Could you copy out, word for word, every line of text in the records below, leaving the pictures out?
## start
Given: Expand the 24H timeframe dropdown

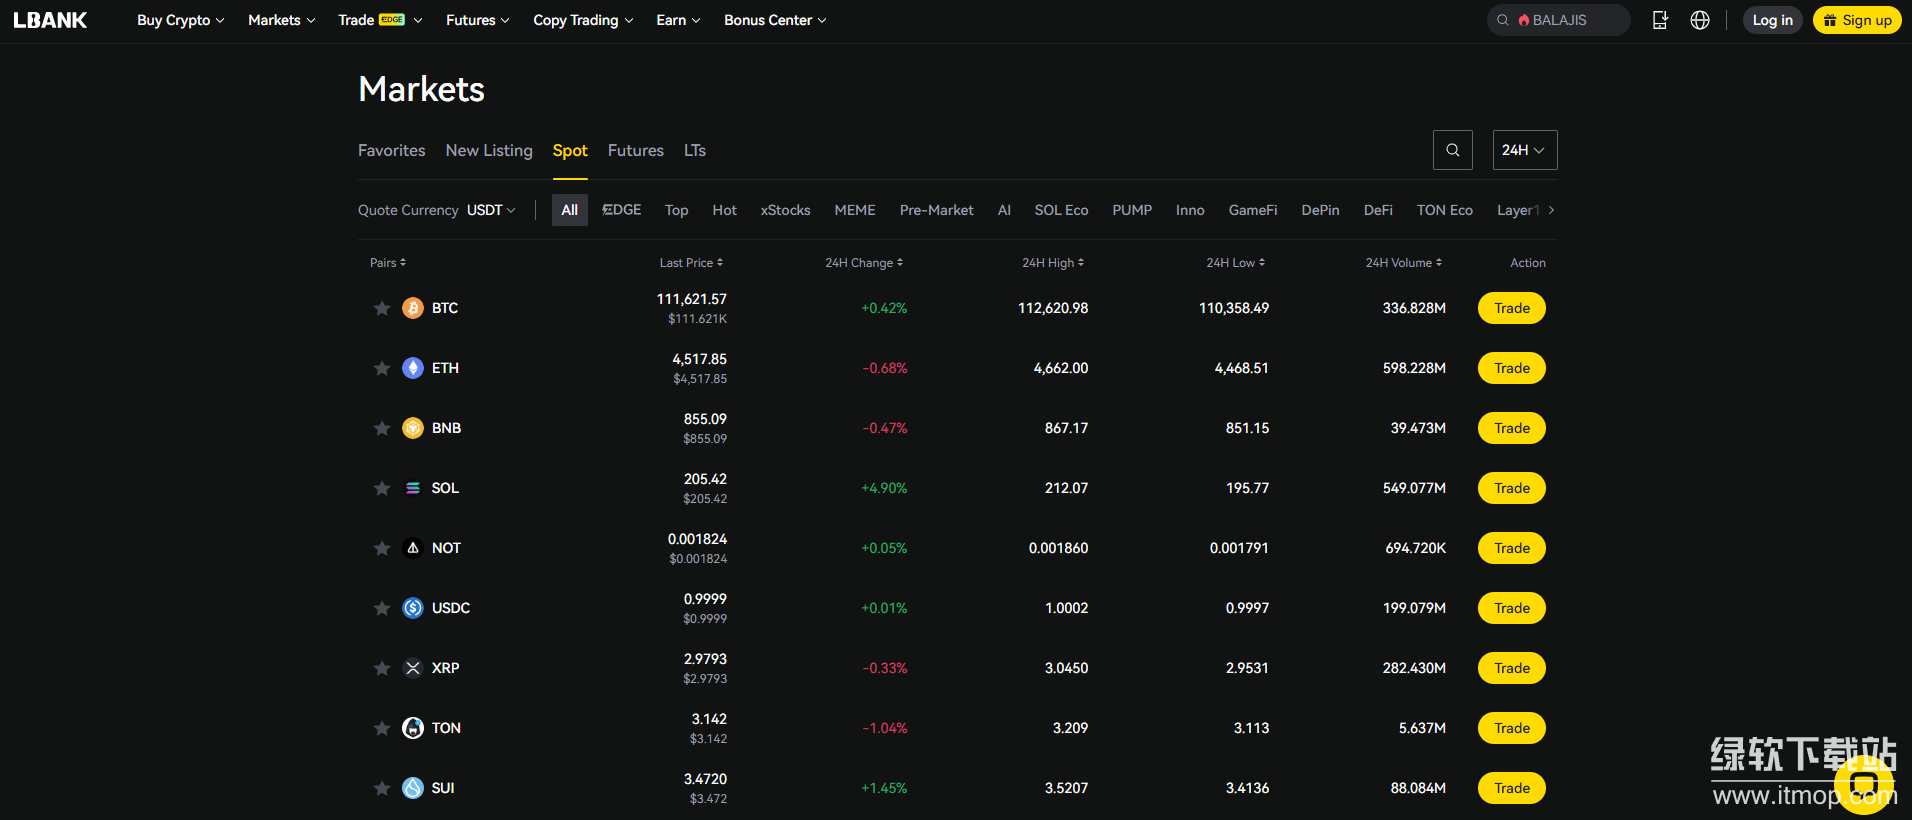Looking at the screenshot, I should point(1524,150).

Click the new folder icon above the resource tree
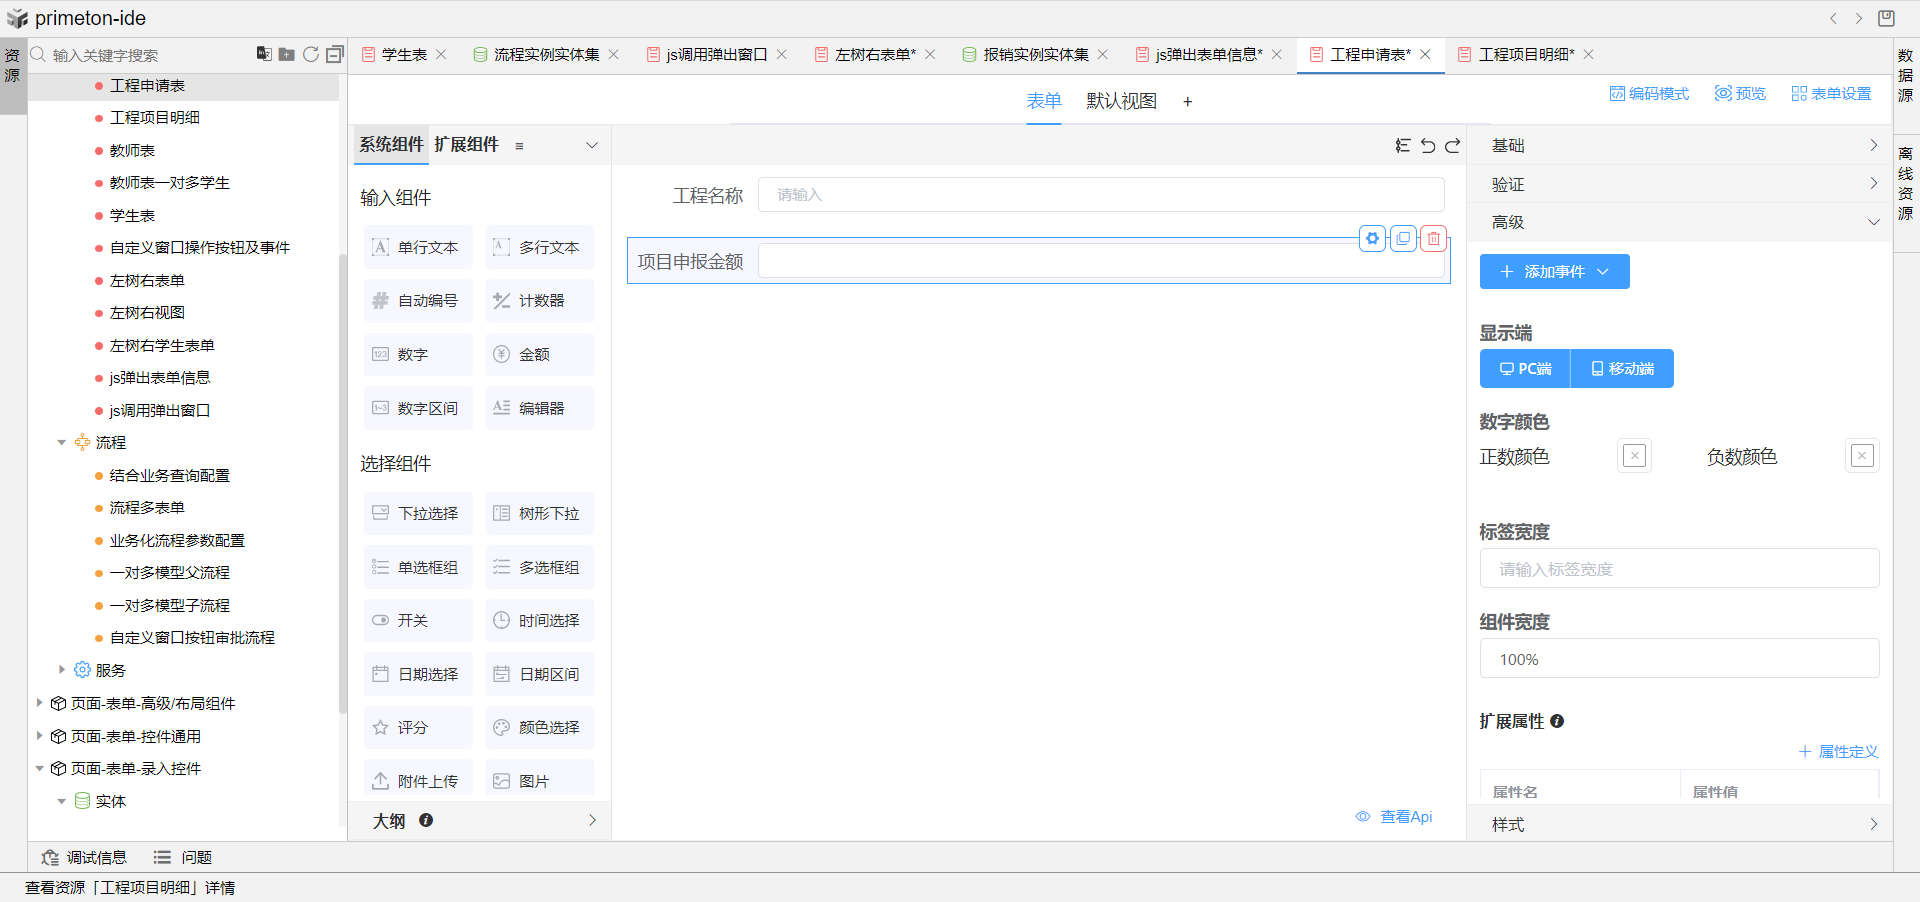click(287, 54)
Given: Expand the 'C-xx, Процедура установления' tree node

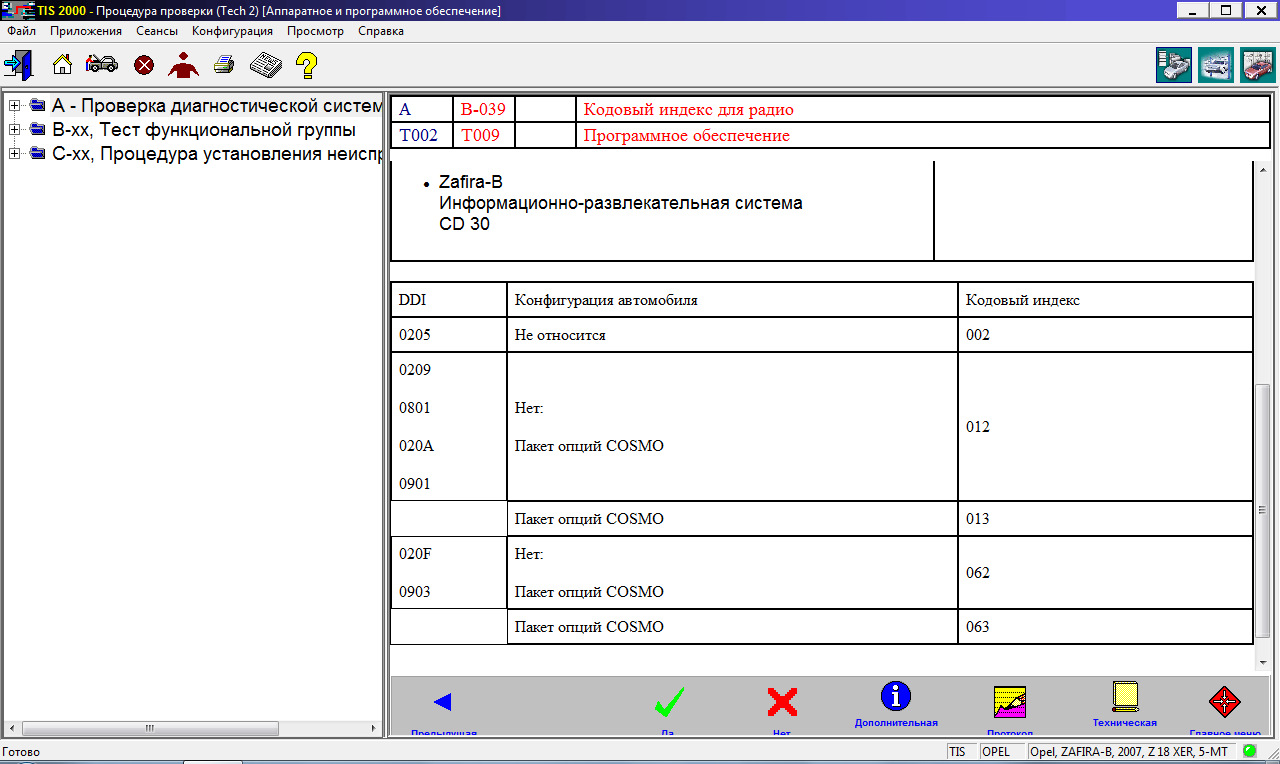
## end
• SOLUTION:
Given: Expand the 24H timeframe dropdown

Looking at the screenshot, I should point(1524,150).

Click the new folder icon above the resource tree
click(287, 54)
Given: Expand the 'C-xx, Процедура установления' tree node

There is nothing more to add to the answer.